I am using autoencoders to do anomaly detection. So, I have finished training my model and now I want to calculate the reconstruction loss for each entry in the dataset. so that I can assign anomalies to data points with high reconstruction loss.
This is my current code to calculate the reconstruction loss
But this is really slow. By my estimation, it should take 5 hours to go through the dataset whereas training one epoch occurs in approx 55 mins.
I feel that converting to tensor operation is bottlenecking the code, but I can't find a better way to do it.
I've tried changing the batch sizes but it does not make much of a difference. I have to use the convert to tensor part because K.eval is throwing an error if I do it normally.
python
for i in range(0, encoded_dataset.shape[0], batch_size):
y_true = tf.convert_to_tensor(encoded_dataset[i:i+batch_size].values,
np.float32)
y_pred= tf.convert_to_tensor(ae1.predict(encoded_dataset[i:i+batch_size].values),
np.float32)
# Append the batch losses (numpy array) to the list
reconstruction_loss_transaction.append(K.eval(loss_function( y_true, y_pred)))
I was able to train in 55 mins per epoch. So I feel prediction should not take 5 hours per epoch. encoded_dataset is a variable that has the entire dataset in main memory as a data frame.
I am using Azure VM instance.
K.eval(loss_function(y_true,y_pred) is to find the loss for each row of the batch
So y_true will be of size (batch_size,2000) and so will y_pred
K.eval(loss_function(y_true,y_pred) will give me an output of
(batch_size,1) evaluating binary cross entropy on each row of y
_true and y_pred
Moved from comments:
My suspicion is that ae1.predict and K.eval(loss_function) are behaving in unexpected ways. ae1.predict should normally be used to output the loss function value as well as y_pred. When you create the model, specify that the loss value is another output (you can have a list of multiple outputs), then just call predict here once to get both y_pred the loss value in one call.

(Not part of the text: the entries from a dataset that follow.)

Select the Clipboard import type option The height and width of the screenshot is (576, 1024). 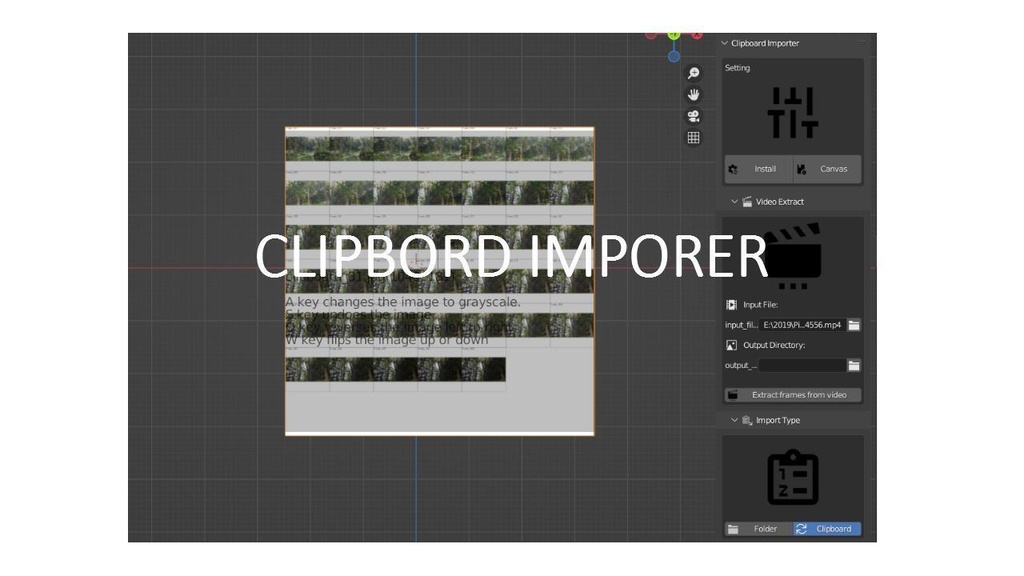coord(827,529)
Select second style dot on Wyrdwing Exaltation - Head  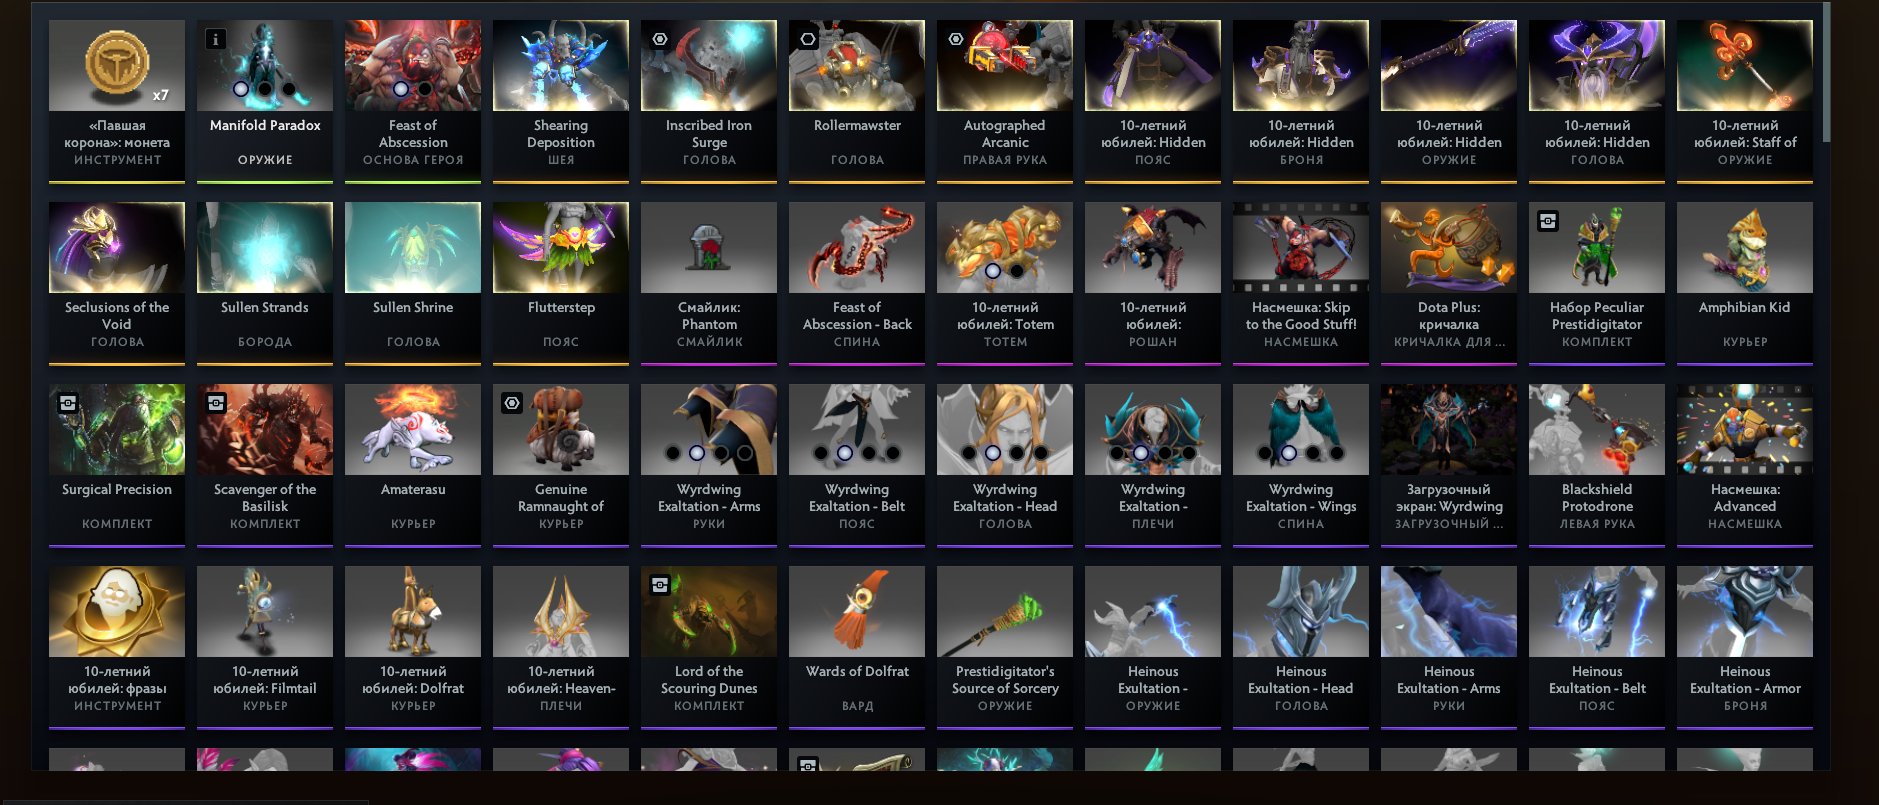click(993, 453)
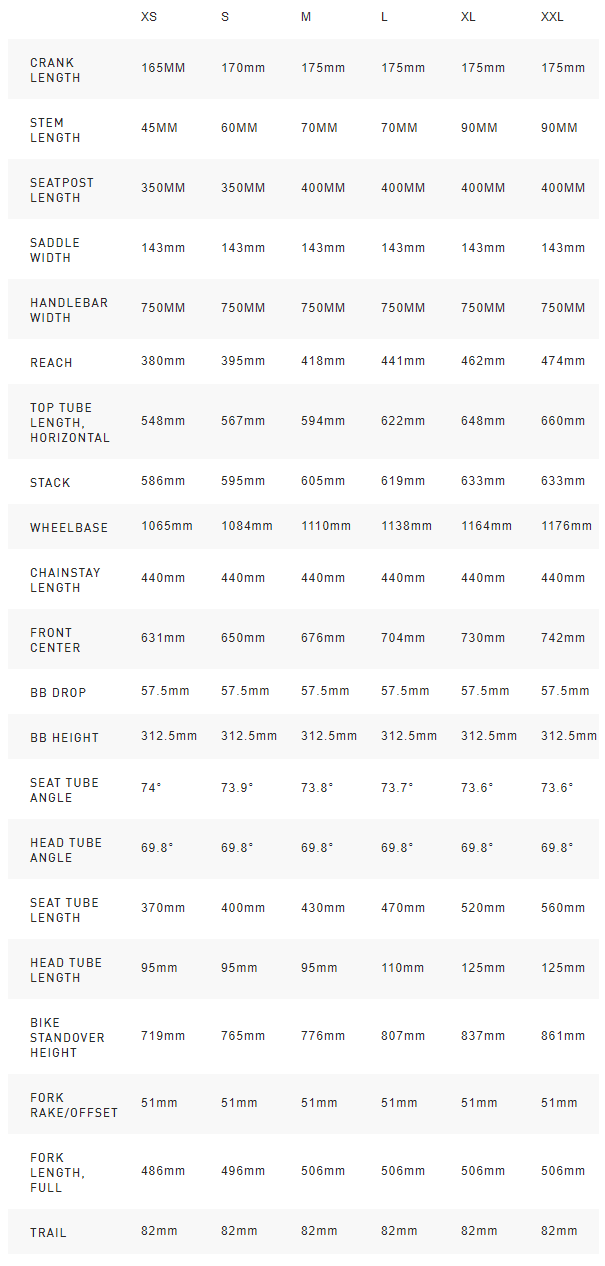Click the 74° seat tube angle value

click(151, 788)
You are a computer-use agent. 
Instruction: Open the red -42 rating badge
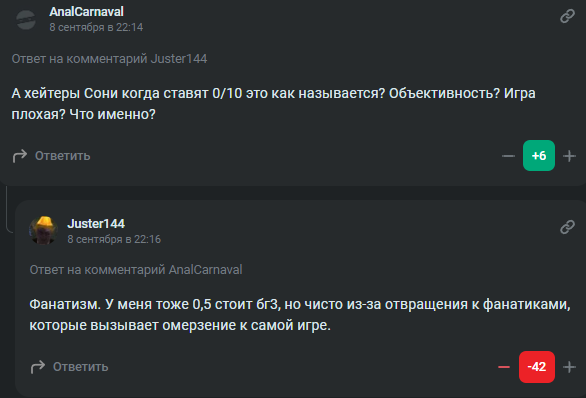pos(537,367)
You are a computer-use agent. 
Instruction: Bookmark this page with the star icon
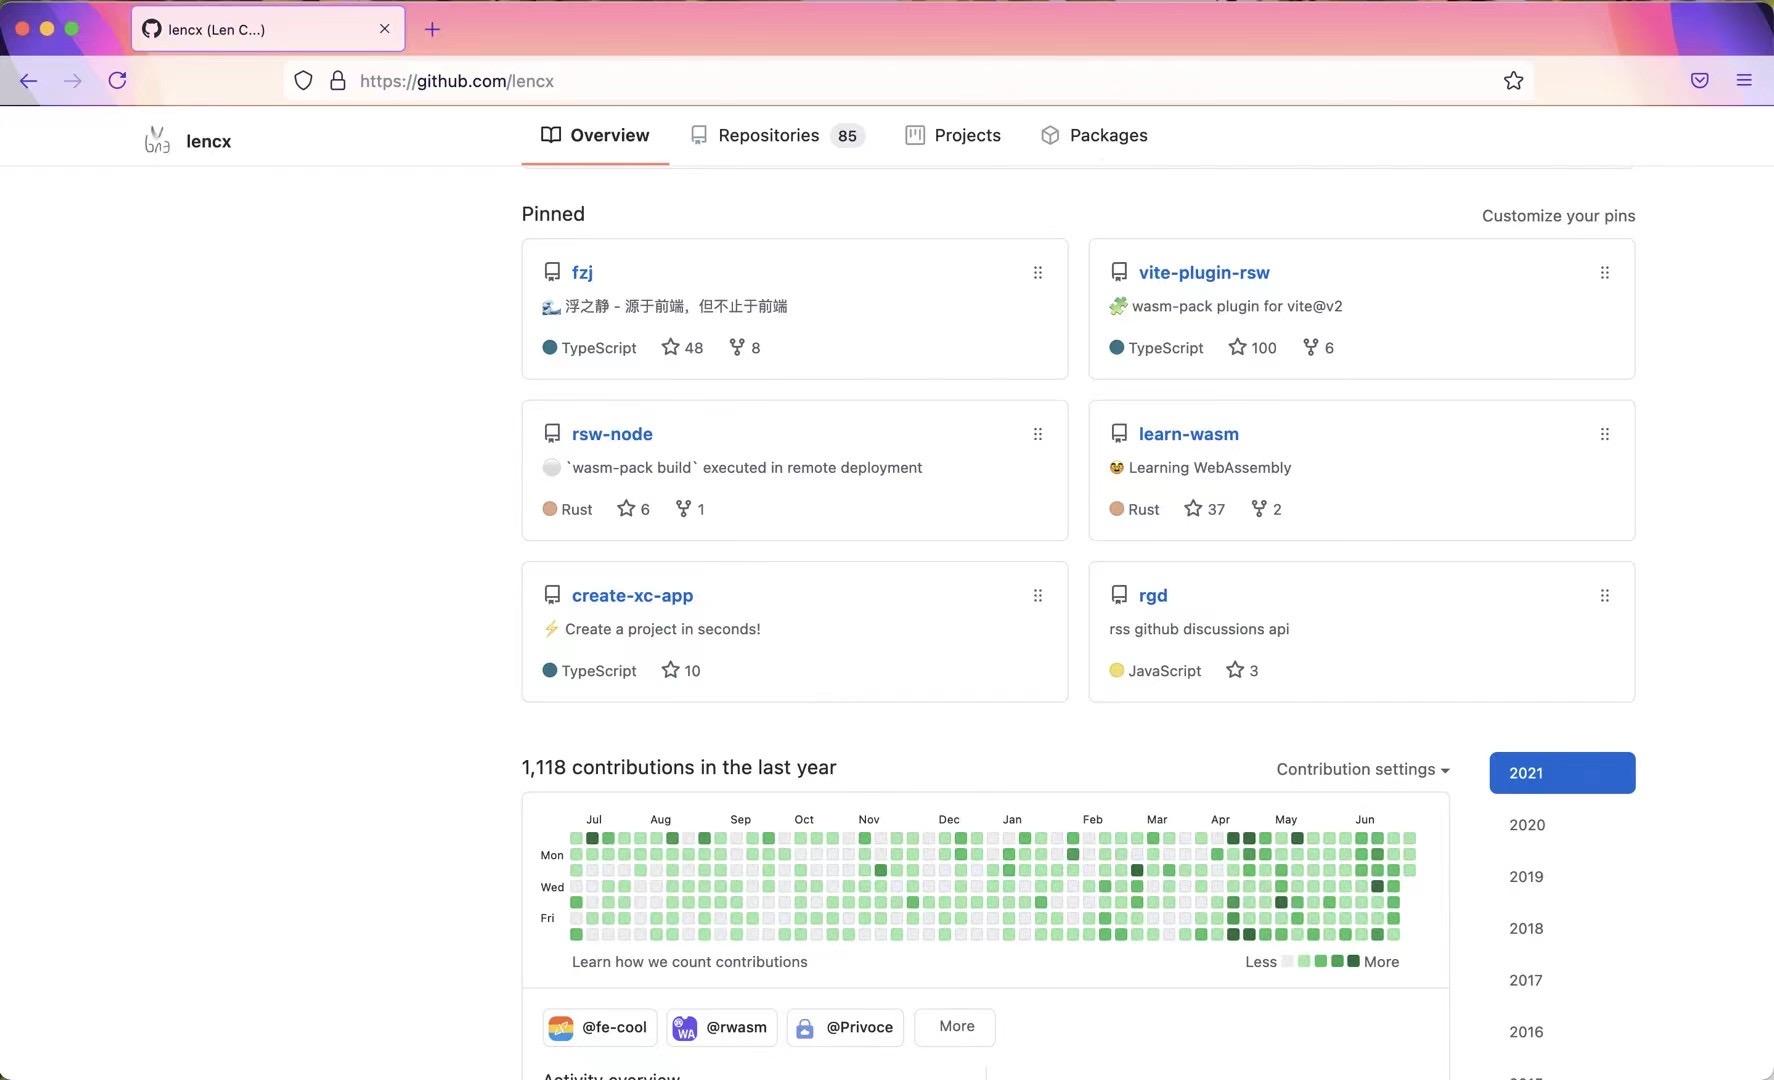point(1513,81)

But I want the loss for each row . Won't the loss returned by the predict method be the mean loss for the entire batch?
The answer depends on how the loss function is implemented. Both ways produce perfectly valid and identical results in TF under the hood. You could average the loss over the batch before taking the gradient w.r.t. the loss, or take the gradient w.r.t. a vector of losses. The gradient operation in TF will perform the averaging of the losses for you if you use the latter approach (see SO articles on taking the per-sample gradient, it's actually hard to do).
If Keras implements the loss with reduce_mean built into the loss, you could just define your own loss. If you're using square loss, replacing 'mean_squared_error' with lambda y_true, y_pred: tf.square(y_pred - y_true). That would produce square error instead of MSE (no difference to the gradient), but look here for the variant including the mean.
In any case this produces a per sample loss so long as you don't use tf.reduce_mean, which is purely optional in the loss. Another option is to simply compute the loss separately from what you optimize for and make that an output of the model, also perfectly valid.